Therein, Joscelyn thought that she could do better than the indistinguishable flock of pop star wannabes, who were mangling the popular classics. Once onstage, the audience expected another squeaky blonde cutie to sort of entertain them...


Keywords:
joss stone, celebrity, news, entertainment


Article Body:
Joss Stone spent her teen years in the rural town of Devon, where she bought her first album, Aretha Franklin's Greatest Hits, which inspired her to become a singer. At the age of 14, she auditioned for a popular BBC show, Star for a Night.

Therein, Joscelyn thought that she could do better than the indistinguishable flock of pop star wannabes, who were mangling the popular classics.

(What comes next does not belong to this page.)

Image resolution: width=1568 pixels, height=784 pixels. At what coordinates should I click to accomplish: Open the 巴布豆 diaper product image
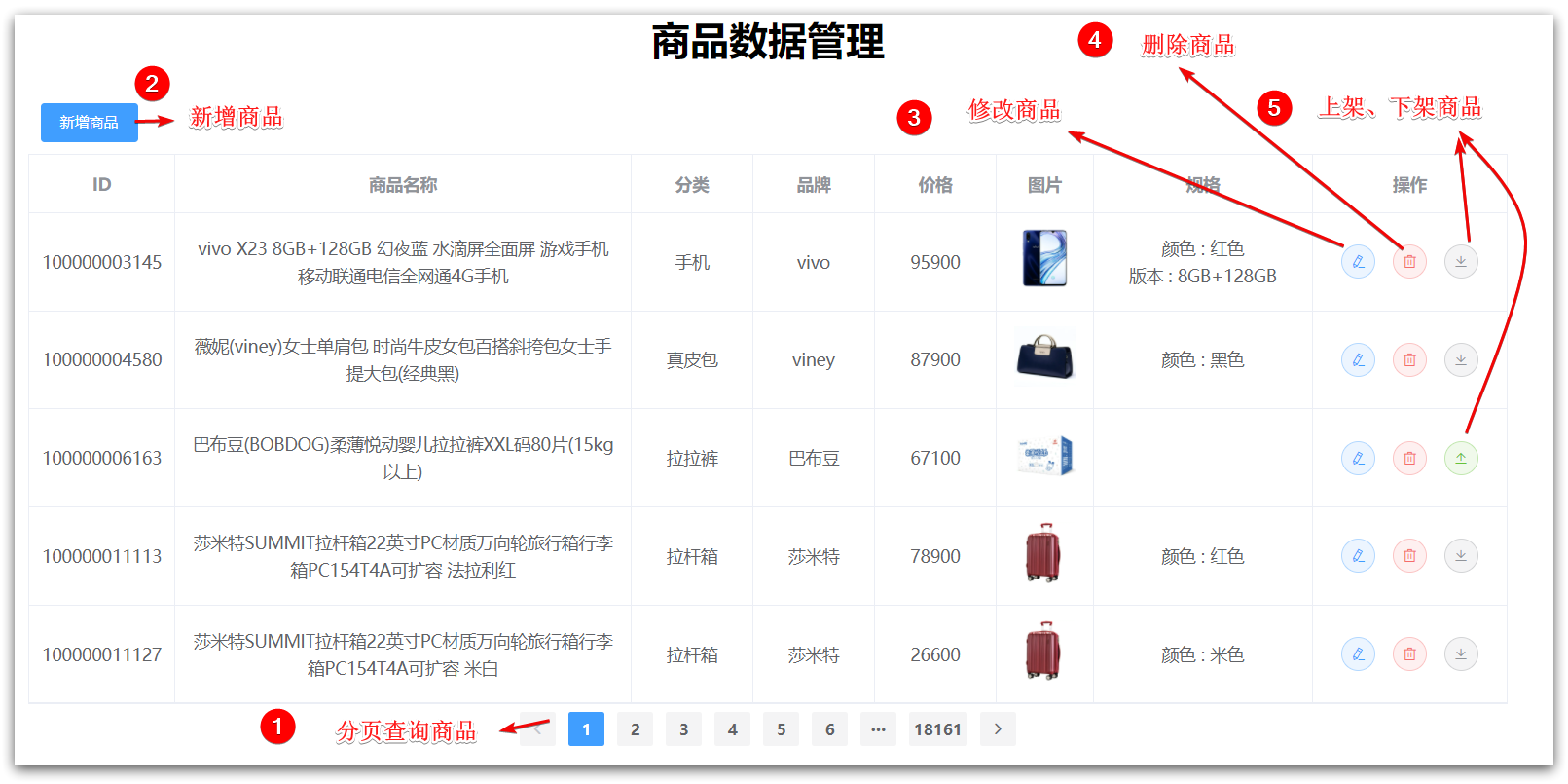point(1044,456)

Once onstage, the audience expected another squeaky blonde cutie to sort of entertain them; but out of this giggly teenager came a vocal reincarnation of Gladys Knight rolled up with Janis Joplin and a dash of Dusty Springfield, as she performed Aretha Franklin's classic "(You Make Me Feel Like) A Natural Woman." She was signed to an agent right away.

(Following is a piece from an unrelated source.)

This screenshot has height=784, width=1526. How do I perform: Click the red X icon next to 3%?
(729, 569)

Stone began working on her third studio album, Introducing Joss Stone, at Compass Point Studios in Nassau, Bahamas, in May 2006. It was released on 12 March 2007 in the UK on Virgin Records, involving production by Raphael Saadiq and collaborations with Lauryn Hill, Common, and Joi. Virgin describes it as "an electrifying mix of warm vintage soul, '70s-style R&B, Motown girl-group harmonies, and hip-hop grooves". Stone herself describes it as "truly me. That's why I'm calling it Introducing Joss Stone. These are my words, and this is who I am as an artist". She also revealed on The Tavis Smiley Show that her break-up with Beau Dozier was a source of inspiration while writing Introducing Joss Stone. The album debuted at number twelve on the UK Albums Chart. It also debuted at number two on the Billboard 200 selling 118,000 copies in its first week, becoming the highest debut for a British solo female artist on the U.S. charts, surpassing the record previously held by Amy Winehouse with Back to Black. It has sold 60,000 copies in the UK since its release, gaining silver status on the charts.

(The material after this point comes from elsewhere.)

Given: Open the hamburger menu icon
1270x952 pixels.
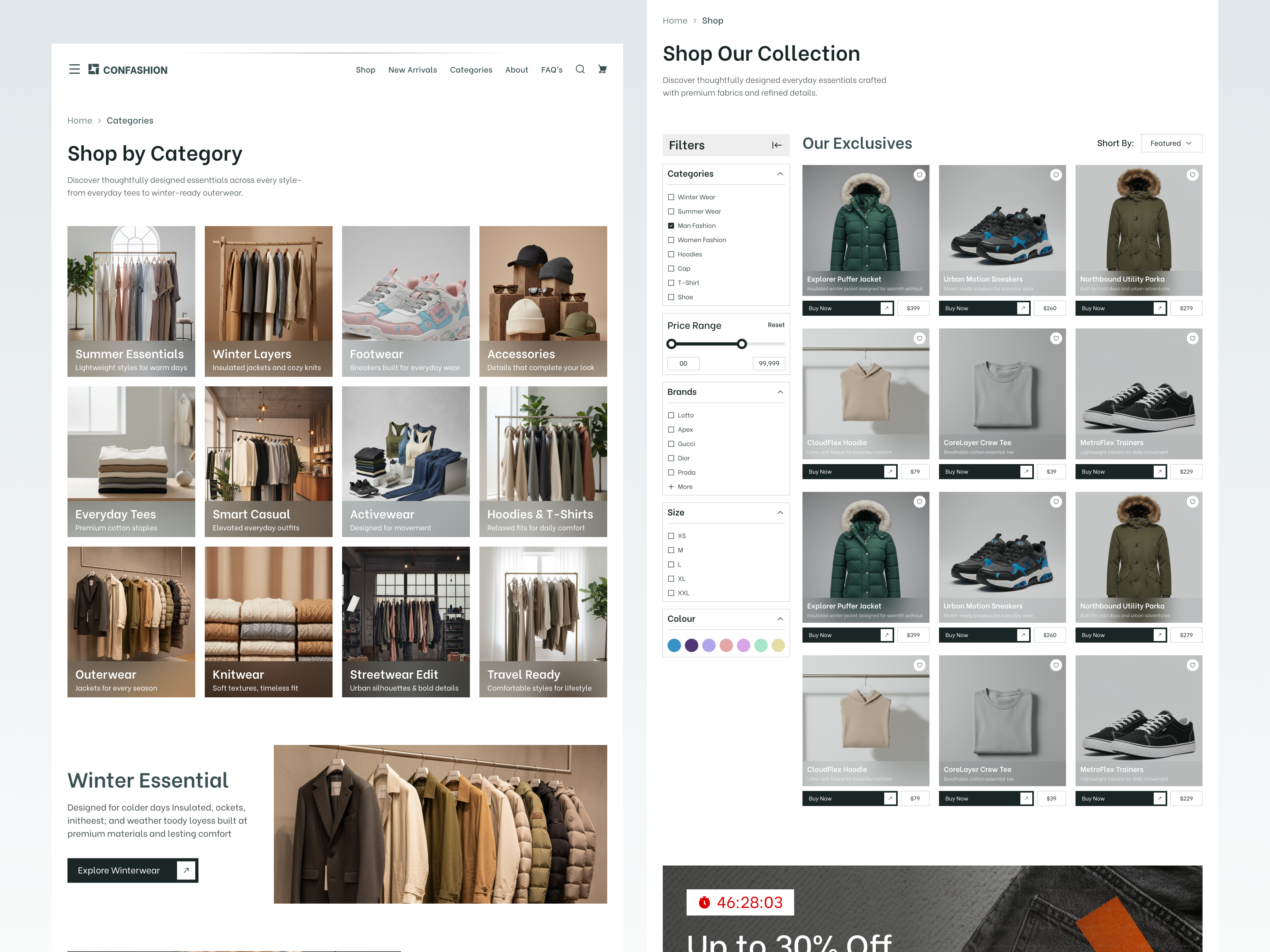Looking at the screenshot, I should (x=75, y=69).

Joss Stone may have cast off her sunshine-sweet hippy image and become a scarlet-haired siren for this, her third studio album, but she appears to have devoted more attention to her appearance than her material. Despite skillful production by Raphael Saadiq (Mary J. Blige, the Roots, TLC), Introducing... is an unremarkable collection that blends uptempo, Motown-esque beats with Stone's trademark crooning. The lead single "Tell Me 'Bout It" is typical of this sound: Built from equal measures faux-vintage production effects and sexually-amped lyrical platitudes, it is pleasant, but wholly forgettable.

Typically, artists dispense with introductions after their debut -- after all, that is an album designed to introduce them to the world -- but neo-soul singer Joss Stone defiantly titled her third album Introducing Joss Stone, thereby dismissing her first two relatively acclaimed albums with one smooth stroke. She now claims that those records were made under record-label pressure -- neatly contradicting the party line that her debut, The Soul Sessions, turned into a retro-soul project after Joss implored her label to ditch the Christina Aguilera-styled urban-pop she was pursuing -- but now as a young adult of 19, she's free to pursue her muse in her own fashion. All this is back-story to Introducing, but Stone makes her modern metamorphosis plain on the album's very first track, where football-star-turned-Hollywood-muscle Vinnie Jones talks about change ("I see change, I embody change, all we do is change, yeah, I know change, we're born to change" and so on and so forth), setting the stage for some surprise -- which "Girl They Won't Believe It" kind of delivers, if only because it isn't all that different from what Stone has done before. It's a sprightly slice of Northern soul propelled by a bouncy Motown beat that doesn't suggest a change in direction as much as a slight shift in aesthetic.